Novel croman derivative compounds characterized in that the trolox and kojic acid are combined, and the carboxyl group and the hydroxyl group of kojic acid are produced by ester bonding. According to claim 1, wherein the Croman derivative compound is a novel Croman derivative compound, characterized in that represented by the formula (1) and 2. [Formula 1] [Formula 2] (Wherein R ₁ , R ₂ , R ₃ and R ₄ are the same or different hydrogen, C ₁ to C ₁₈ alkyl, alkoxy, alkenyl or alkynyl groups.) The novel Chroma derivative compound according to claim 2, wherein R ₁ , R ₂ , R ₃ and R ₄ are all methyl groups. (A) reacting thionyl chloride with kojic acid in an organic solvent to produce a cosyl chloride; (B) reacting trolox with hydroxide salt in an organic solvent to prepare a trolox salt; And (C) preparing a chroman derivative by reacting the trolox salt prepared in step (B) with an organic solvent with the cosyl chloride prepared in step (A); Method for preparing a chroman derivative, which is represented by the following Scheme 1, characterized in that it comprises a.

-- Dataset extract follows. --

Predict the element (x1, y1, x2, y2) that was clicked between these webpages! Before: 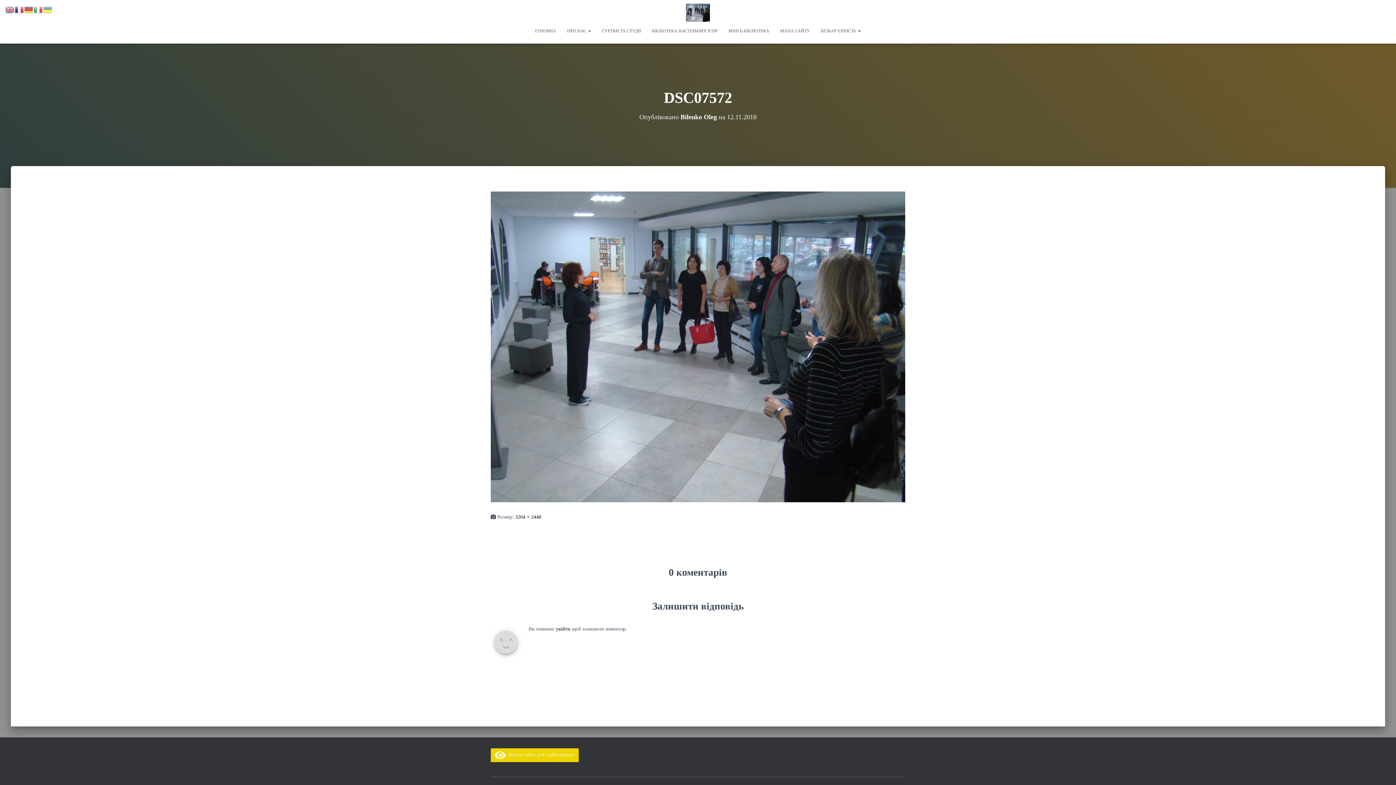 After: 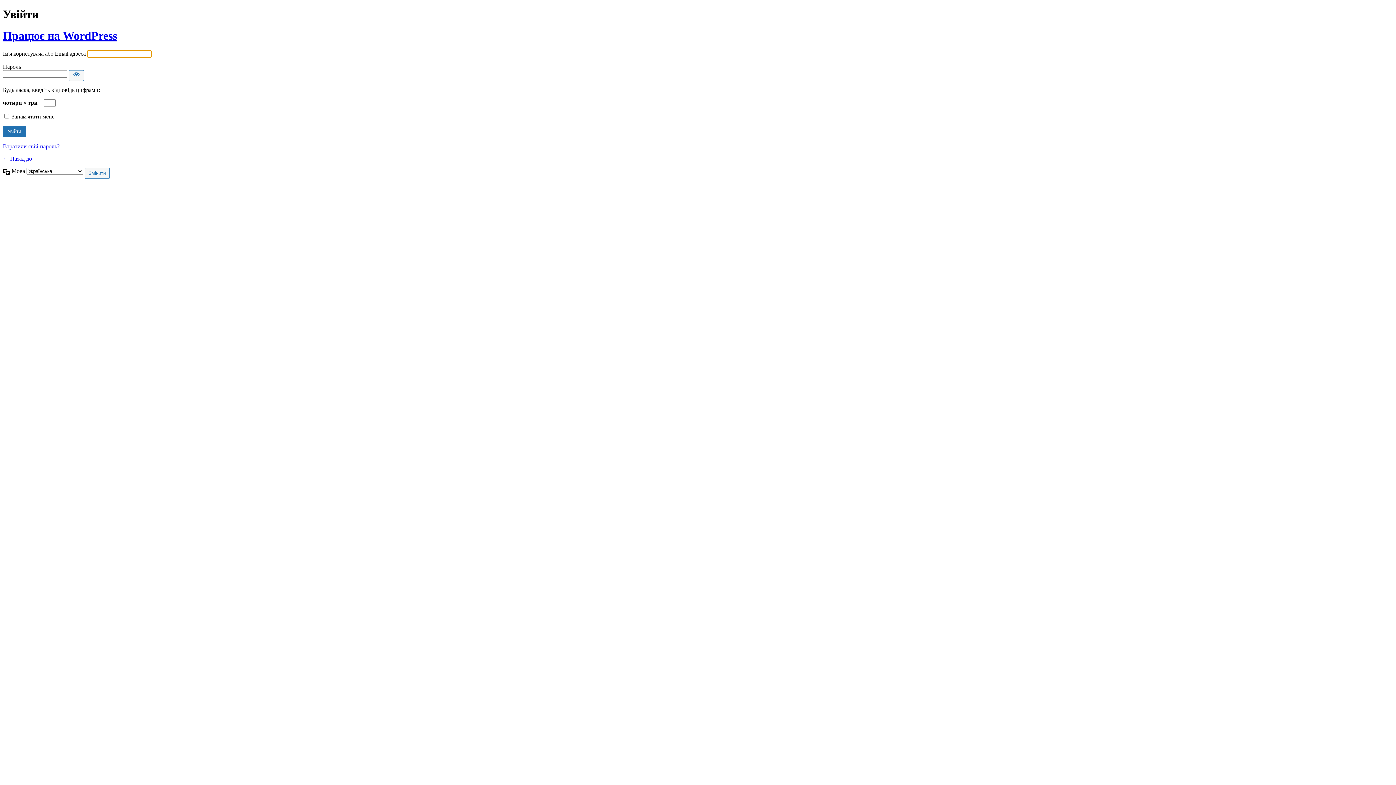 Action: bbox: (556, 626, 570, 631) label: увійти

Scheme 1 (Wherein R ₁ , R ₂ , R ₃ and R ₄ are the same or different hydrogen, C ₁ to C ₁₈ alkyl, alkoxy, alkenyl or alkynyl groups.) (A) reacting trolox with chloride in an organic solvent to produce an acid chloride; And (B) a method of preparing a chroman derivative, which is represented by the following Reaction Scheme 2, comprising the step of reacting the acid chloride prepared in step (A) with kojic acid under an organic base to prepare a chroman derivative. Scheme 2 (Wherein R ₁ , R ₂ , R ₃ and R ₄ are the same or different hydrogen, C ₁ to C ₁₈ alkyl, alkoxy, alkenyl or alkynyl groups.) The method according to claim 4 or 5, wherein R ₁ , R ₂ , R ₃ and R ₄ are methyl groups. The external preparation composition for skin according to any one of claims 1 to 3, which is contained in an amount of 0.001 to 20% by weight based on the total weight of the external preparation composition for skin. A composition for external application for skin, characterized in that it comprises Chromman derivative compound prepared by the method according to any one of claims 4 to 6 in an amount of 0.001 to 20% by weight based on the total weight of the external composition for skin. A method of stabilizing trolox and kojic acid by combining trolox with kojic acid, but esterifying the carboxyl group of trolox and the hydroxyl group of kojic acid.